Las personas que no (todavía) entienden los códigos pueden entonces gradualmente acostumbrarse a los mensajes antisemitas.

Reflexionando sobre los estudios de caso, el BfV dice que los códigos operan en última instancia en cuatro niveles diferentes.

El primer nivel es el nivel emocional. El propósito es eludir el pensamiento racional y en su lugar desencadenar reacciones instintivas en el subconsciente. La mayoría de las veces, evocan emociones negativas como el miedo (por ejemplo, al retratar un supuesto "poder secreto"). También pueden provocar ira y indignación moral (como a través de representaciones de niños sufriendo).

El segundo nivel es el cognitivo: establecen marcos interpretativos que hacen que los mensajes parezcan plausibles. Las características aquí son códigos con una fuerte reconocibilidad que se conectan con narrativas existentes (por ejemplo, a través del uso de imágenes nazis). También es significativa la construcción de imágenes de enemigos a través de distinciones aparentemente claras entre "bueno" y "malvado".

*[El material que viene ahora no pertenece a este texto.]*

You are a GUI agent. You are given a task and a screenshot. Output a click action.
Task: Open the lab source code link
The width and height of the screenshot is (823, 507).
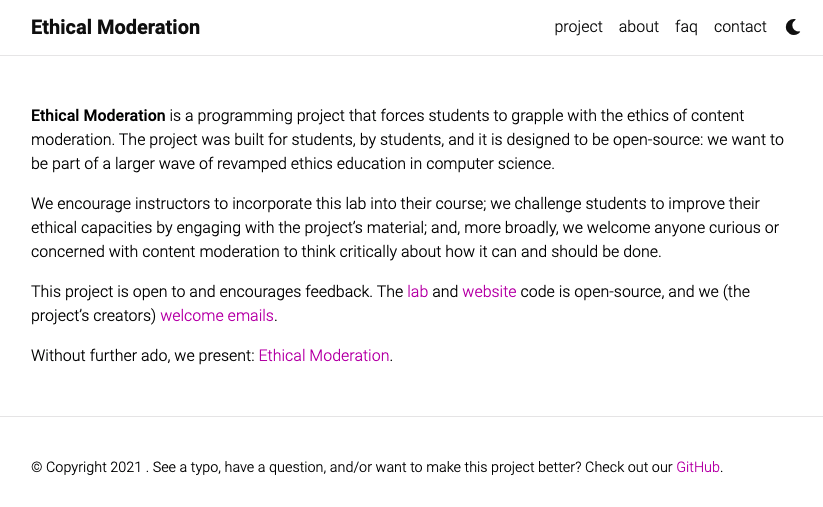pos(417,292)
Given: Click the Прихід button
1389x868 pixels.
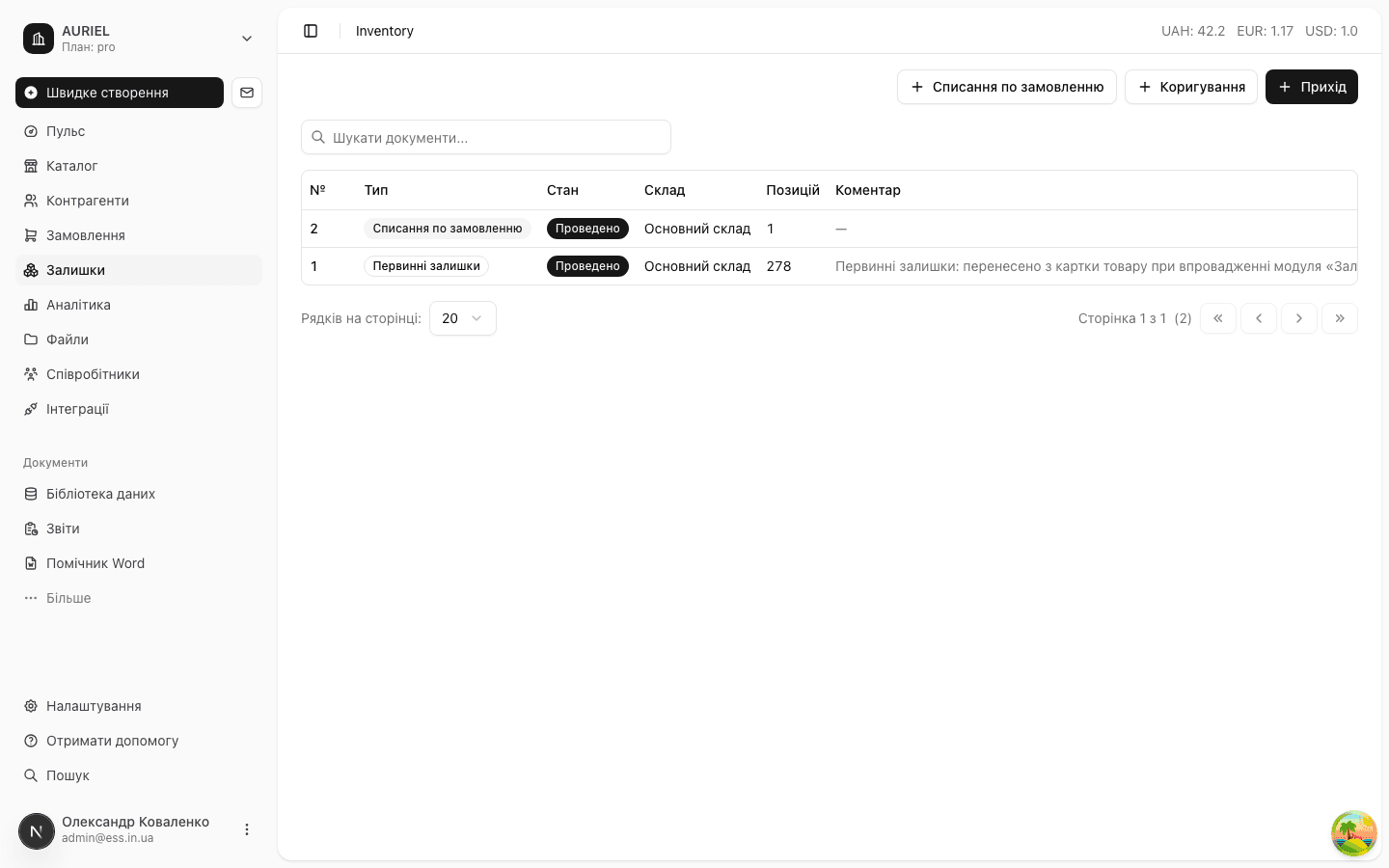Looking at the screenshot, I should tap(1312, 87).
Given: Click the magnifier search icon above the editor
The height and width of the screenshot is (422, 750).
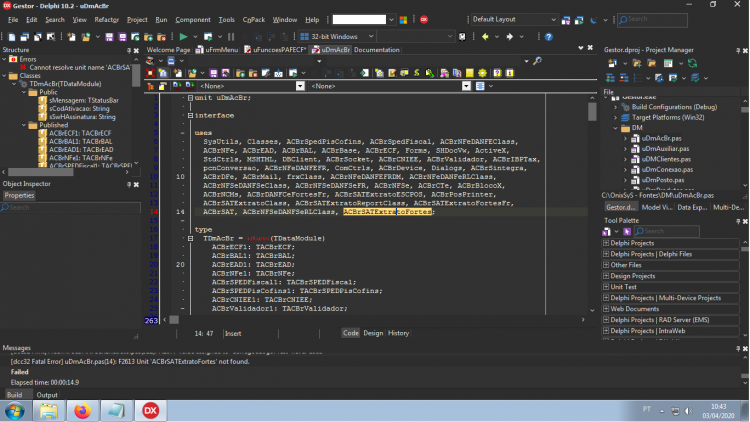Looking at the screenshot, I should [x=537, y=61].
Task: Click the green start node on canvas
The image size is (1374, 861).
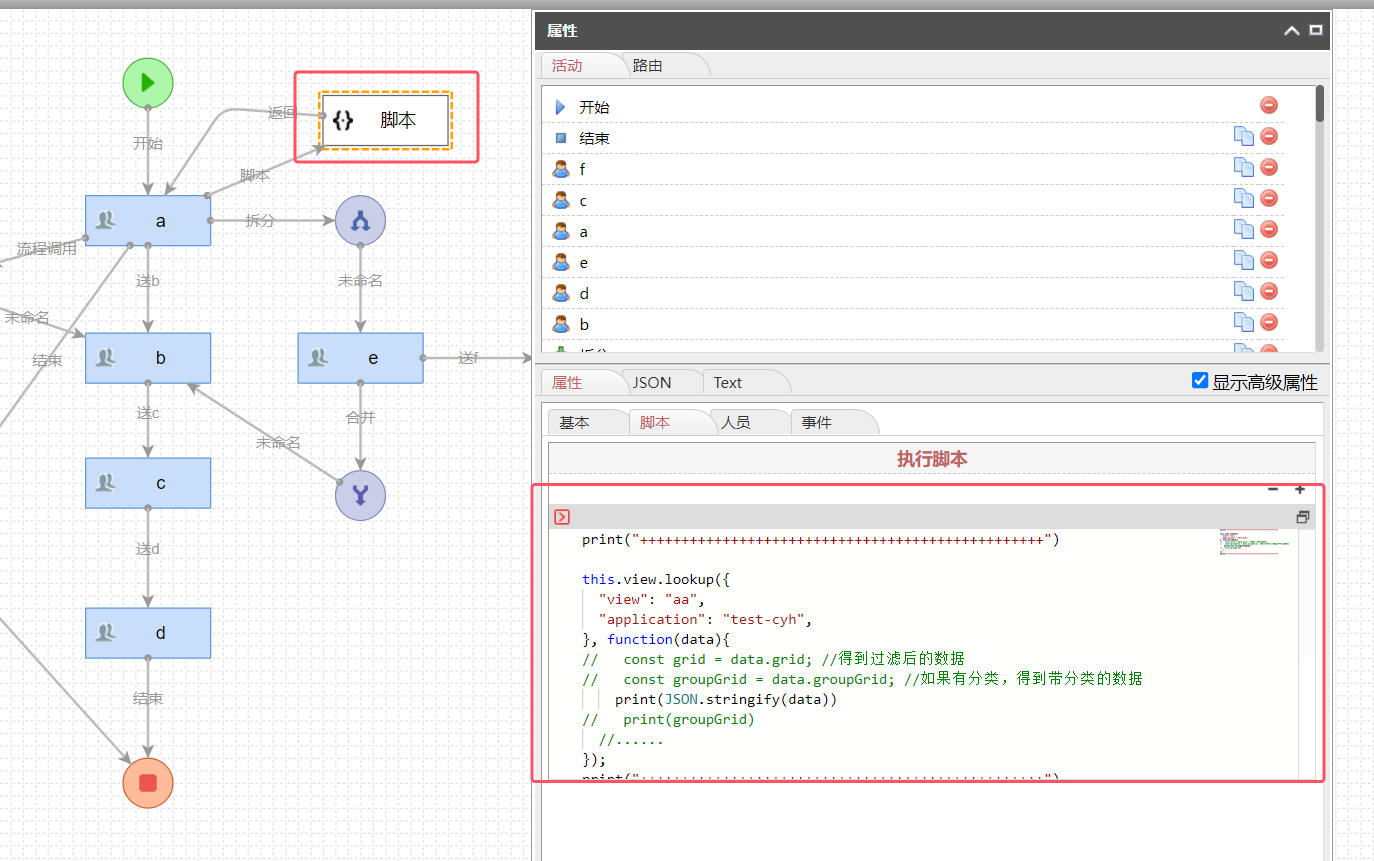Action: (148, 82)
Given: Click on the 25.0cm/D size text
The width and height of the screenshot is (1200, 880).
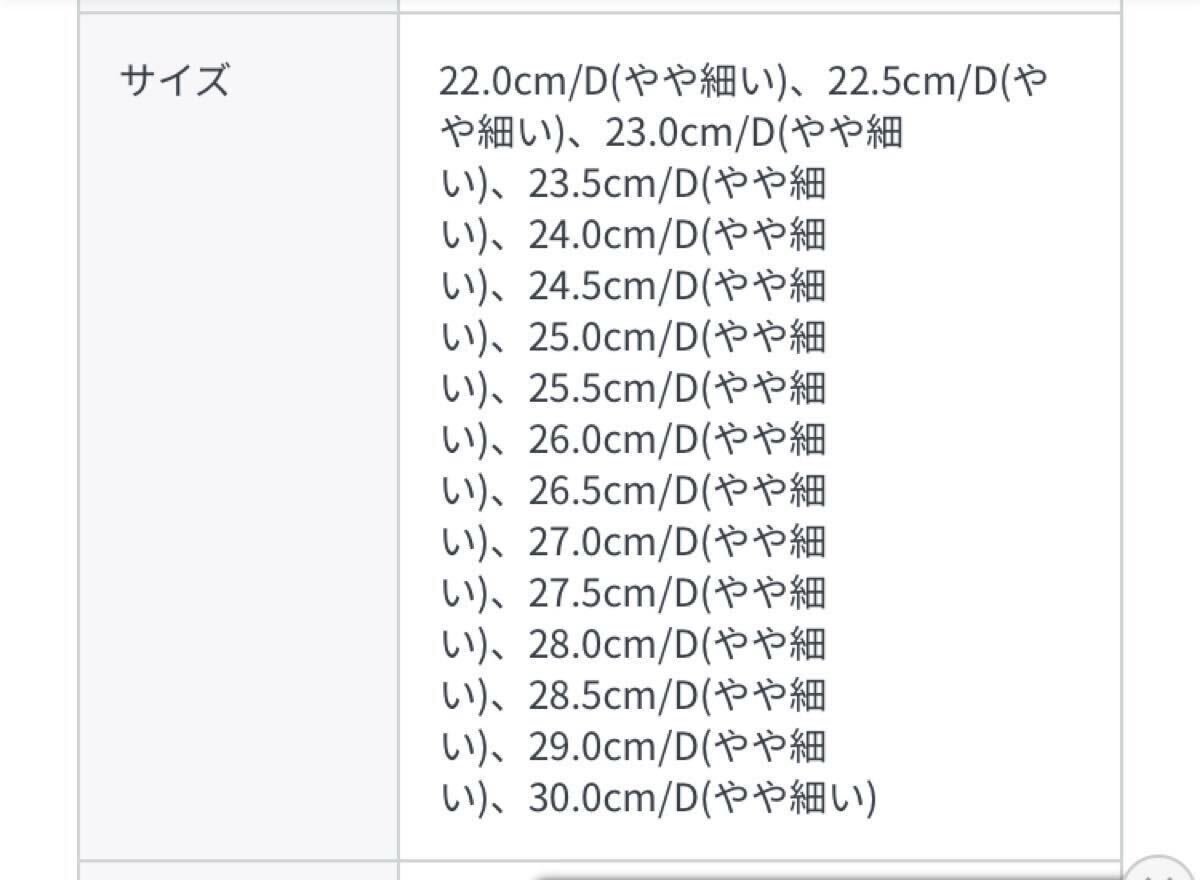Looking at the screenshot, I should [x=612, y=338].
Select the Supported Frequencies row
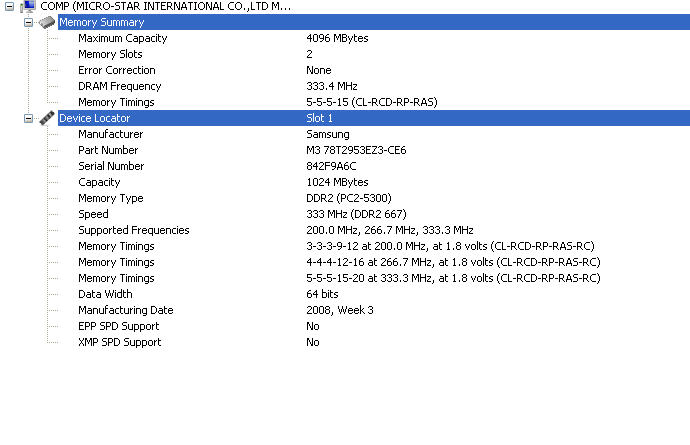690x445 pixels. tap(133, 230)
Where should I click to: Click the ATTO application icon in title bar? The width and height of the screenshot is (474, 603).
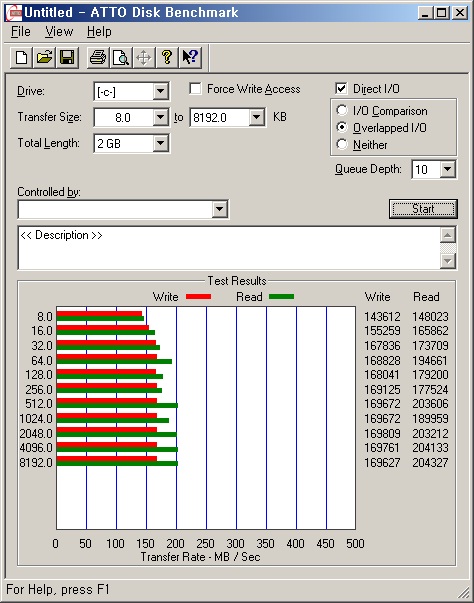coord(13,13)
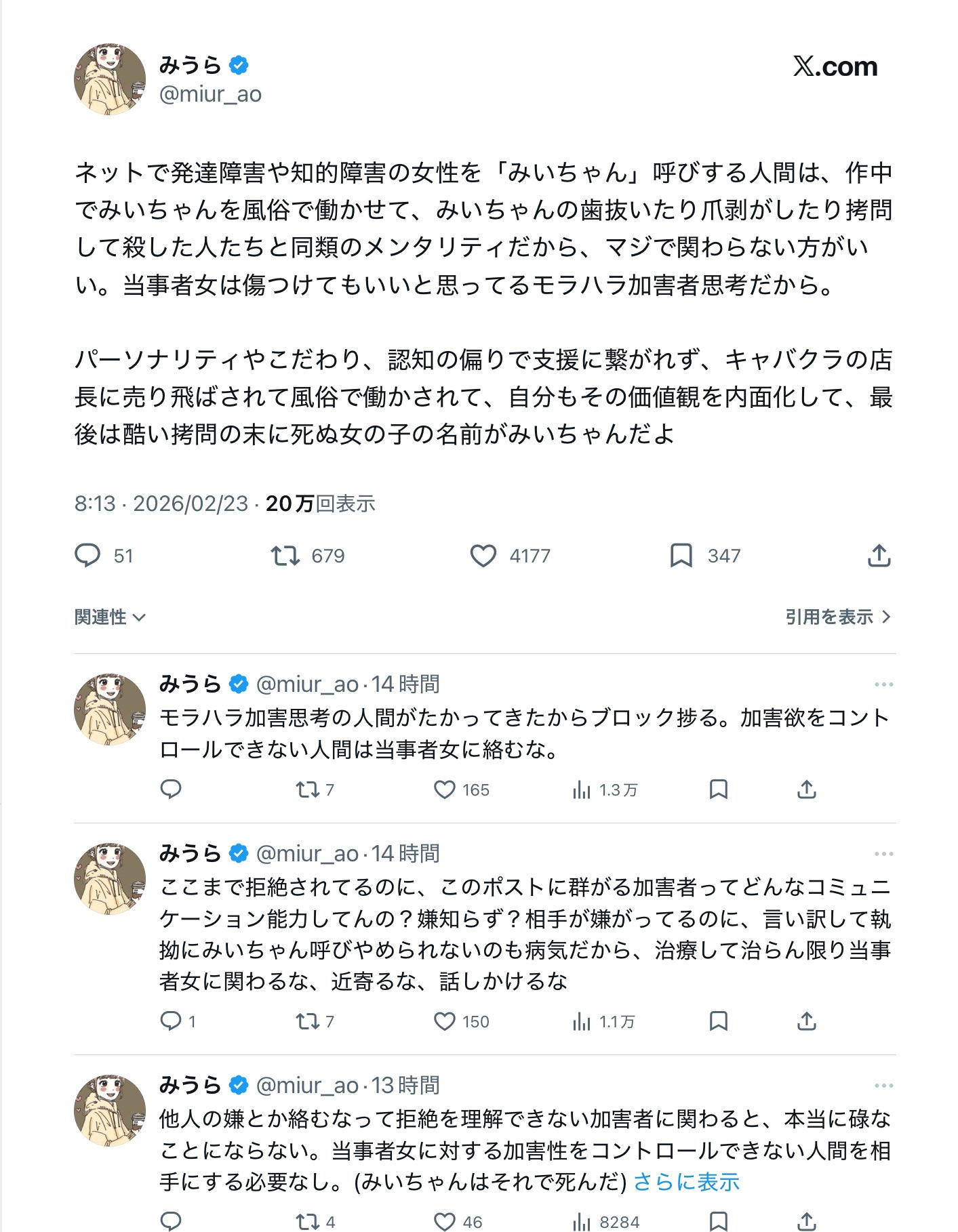Open the main post's profile avatar
Viewport: 958px width, 1232px height.
point(110,79)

El tercero es el nivel moral. Aquí, el BfV dice que los códigos pueden socavar gradualmente los valores democráticos y allanar el camino para la exclusión y la violencia. La herramienta central aquí es la deshumanización, a través de la cual se niega la dignidad a otras personas (por ejemplo, si los judíos son retratados como monstruos). La deshumanización puede, a su vez, disminuir las inhibiciones contra el abuso verbal y los ataques físicos.

En algunos contextos, el BfV dice que los códigos también pueden contribuir a la normalización del antisemitismo (por ejemplo, a través de la exhibición pública de símbolos como el triángulo rojo).

Y el cuarto nivel es la acción; muchos de los estudios de casos en el documento apuntan directamente al nivel de acción. Esto significa que animan a los espectadores a abandonar su papel pasivo y volverse activos ellos mismos. En última instancia, el BfV dice que también existe el riesgo de que dichos códigos puedan movilizar la violencia directa. Al crear la percepción de una amenaza inmediata, pueden crear terreno fértil para los ataques físicos.

El informe termina con una advertencia más amplia: "Las imágenes antisemitas desarrollan su efecto en la sociedad en general precisamente porque a menudo se transmiten y se propagan sin ser reconocidas, no se cuestionan o simplemente se minimizan".

El BfV dijo que la brochura tiene como objetivo sensibilizar a los lectores sobre los códigos antisemitas y fortalecer el juicio, calificando esto como "una base necesaria para defender los principios democráticos".